Sunday, May 04, 2008
Too Much Information
I was opining aloud to My Best Beloved that Girl was at that point where she needed a proper bra when I thought, is this one of those marital TMI moments best kept to myself?
My Darling has no dog in that fight, as the gender roles are rather rigid in this particular domain. The integrity and maintenance of Girl's business is ceded entirely to me and likewise My Sweet owns the controlling interest in Jones's.
However, if this arrangement is demure, well, that is sheer coincidence. I cannot say it is because we're so very classy.

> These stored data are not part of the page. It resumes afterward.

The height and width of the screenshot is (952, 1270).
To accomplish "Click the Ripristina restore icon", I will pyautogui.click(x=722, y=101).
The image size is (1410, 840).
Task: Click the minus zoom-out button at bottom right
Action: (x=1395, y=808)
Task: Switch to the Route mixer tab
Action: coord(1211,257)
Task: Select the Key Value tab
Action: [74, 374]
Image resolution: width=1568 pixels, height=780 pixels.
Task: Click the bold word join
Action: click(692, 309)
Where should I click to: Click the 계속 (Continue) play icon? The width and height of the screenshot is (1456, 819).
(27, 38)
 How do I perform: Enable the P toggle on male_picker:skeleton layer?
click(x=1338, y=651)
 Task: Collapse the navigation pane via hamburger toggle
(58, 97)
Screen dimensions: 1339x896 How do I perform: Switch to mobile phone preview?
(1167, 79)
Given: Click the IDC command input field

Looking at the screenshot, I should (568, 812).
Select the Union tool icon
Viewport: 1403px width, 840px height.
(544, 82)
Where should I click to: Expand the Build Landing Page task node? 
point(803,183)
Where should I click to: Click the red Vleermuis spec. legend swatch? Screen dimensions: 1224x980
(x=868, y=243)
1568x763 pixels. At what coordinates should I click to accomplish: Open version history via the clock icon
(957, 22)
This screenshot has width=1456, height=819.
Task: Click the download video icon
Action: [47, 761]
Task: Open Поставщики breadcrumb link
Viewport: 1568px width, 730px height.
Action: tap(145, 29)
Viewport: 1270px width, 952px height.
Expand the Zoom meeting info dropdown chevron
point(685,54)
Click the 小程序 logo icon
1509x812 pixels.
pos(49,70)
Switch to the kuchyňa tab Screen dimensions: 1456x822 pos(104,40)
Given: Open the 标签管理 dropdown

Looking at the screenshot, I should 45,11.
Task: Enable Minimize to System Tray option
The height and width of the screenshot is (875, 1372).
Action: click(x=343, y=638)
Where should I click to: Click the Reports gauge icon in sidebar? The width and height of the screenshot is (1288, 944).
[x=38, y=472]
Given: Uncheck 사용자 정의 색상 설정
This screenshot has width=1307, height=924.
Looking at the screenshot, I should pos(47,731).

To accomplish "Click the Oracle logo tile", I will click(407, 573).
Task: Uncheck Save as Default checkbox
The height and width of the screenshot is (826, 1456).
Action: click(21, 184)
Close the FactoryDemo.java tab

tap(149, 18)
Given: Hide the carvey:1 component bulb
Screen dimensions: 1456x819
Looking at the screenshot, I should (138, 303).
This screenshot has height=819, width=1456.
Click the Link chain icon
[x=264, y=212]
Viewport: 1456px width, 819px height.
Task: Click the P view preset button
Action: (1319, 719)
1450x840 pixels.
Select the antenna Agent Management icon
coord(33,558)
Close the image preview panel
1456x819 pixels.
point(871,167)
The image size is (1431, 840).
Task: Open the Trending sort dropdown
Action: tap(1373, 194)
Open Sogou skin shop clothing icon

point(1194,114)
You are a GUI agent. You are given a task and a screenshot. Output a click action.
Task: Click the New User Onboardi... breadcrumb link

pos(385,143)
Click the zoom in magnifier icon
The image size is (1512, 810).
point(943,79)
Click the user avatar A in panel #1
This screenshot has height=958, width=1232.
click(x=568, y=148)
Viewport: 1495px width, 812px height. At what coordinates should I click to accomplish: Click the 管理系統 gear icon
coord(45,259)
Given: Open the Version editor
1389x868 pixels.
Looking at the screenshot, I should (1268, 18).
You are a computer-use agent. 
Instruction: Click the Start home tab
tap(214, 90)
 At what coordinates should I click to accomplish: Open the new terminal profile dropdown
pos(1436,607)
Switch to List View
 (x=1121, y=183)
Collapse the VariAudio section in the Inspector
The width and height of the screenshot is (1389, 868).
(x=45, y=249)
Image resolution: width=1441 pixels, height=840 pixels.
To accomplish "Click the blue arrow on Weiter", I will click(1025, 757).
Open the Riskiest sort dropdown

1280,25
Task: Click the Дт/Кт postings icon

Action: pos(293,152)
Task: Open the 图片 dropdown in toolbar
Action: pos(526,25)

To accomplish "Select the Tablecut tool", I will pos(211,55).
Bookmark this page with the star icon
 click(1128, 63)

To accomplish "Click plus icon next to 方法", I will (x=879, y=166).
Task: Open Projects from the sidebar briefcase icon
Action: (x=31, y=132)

Not as much as Jones delights in working the word "booty" into every conversation. (Also, dam. He'll pretend he's a beaver so he can say he's building a dam. Or he'll sing "We all go down to Amsterdam. Amster, Amster dam-dam-dam.")
No, our arrangement owes nothing to diffidence and everything to the birth order of the parents. My Love and are both reeeaally bossy. It's just a good thing for our union that we have one of each.
So, it occurred to me that Light-of-my-life might appreciate an accounting of my stewardship, but what's the rule?
I mean, when I came of age, my mother reported the news to my father, who, being the more ceremonious parent, made several awkward gestures at celebrating the event. Y'know what? Probably doesn't need to be a beautiful bonding moment with your father, actually. (Especially as, once, when I was laid up with cramps, my sire consoled me with the wisdom that all of this could have been avoided if Eve hadn't sinned in the garden. Yeah, thanks for that.)
I think that I probably need to hold back. As much as I have to fight the tendency to treat my daughter like a girlfriend, I should probably also fight the tendency to treat my husband like a girlfriend. But, Dear Reader, I can still blab to you, can't I?